Issue 36, 2014

Controlled hybridization of Sn–SnO2 nanoparticles via simple-programmed microfluidic processes for tunable ultraviolet and blue emissions

Abstract

Precisely controlling the microstructure and composition of each component in hybrid nanomaterials is critical for desired properties but very challenging. Herein, we demonstrate a new proof-of-concept method, or microtubing-based simple-programmed microfluidic processes (MT-SPMPs). MT-SPMPs preserve the ability for controlled hybridization by accurately adjusting the detailed microstructures and crystal phases of components using Sn–SnO2 nanoparticles as models, by coupling the synergistic effects of complex surfactants with the precise reaction kinetics control.
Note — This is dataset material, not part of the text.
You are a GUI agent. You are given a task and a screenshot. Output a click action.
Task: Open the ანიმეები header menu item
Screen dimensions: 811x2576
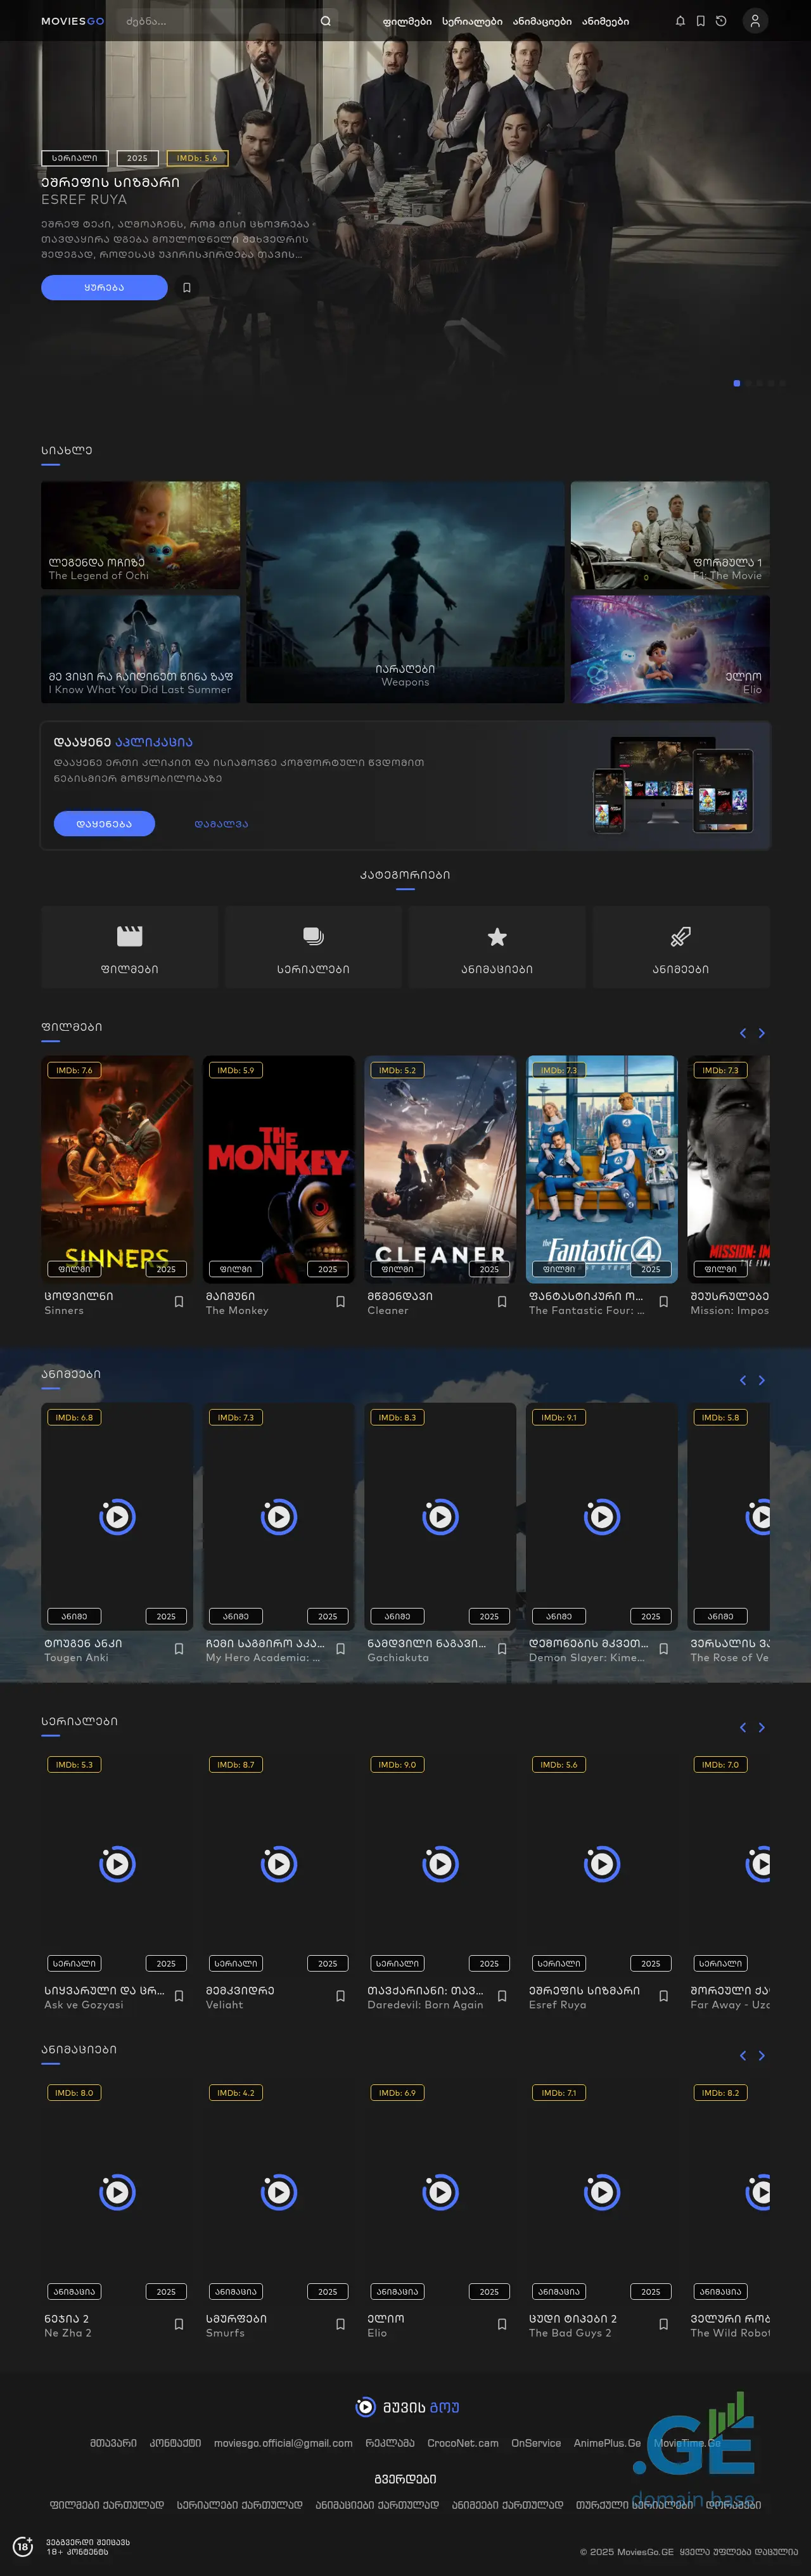click(605, 21)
Consequently, uniform Sn–SnO2 nanospheres with diameters from 2 nm to 14 nm or Sn@SnO2 nanorods with a diameter of 19 nm and length of 66 nm can be achieved. The SnO2 shell thickness can be well controlled at the Bohr exciton radius range. Particularly, the defect type and density in these nanospheres and nanorods can be tuned for unique ultraviolet emission at 347 nm or enhanced blue emission at 475 nm. Analysis on the detailed microstructure and crystal-phase dependent photoluminescences indicates that the quantum mechanical dipole-forbidden rule can be effectively conquered by the formation of Sn–SnO2 nanohybrids with controlled defects (oxygen vacancies or Sn interstitials).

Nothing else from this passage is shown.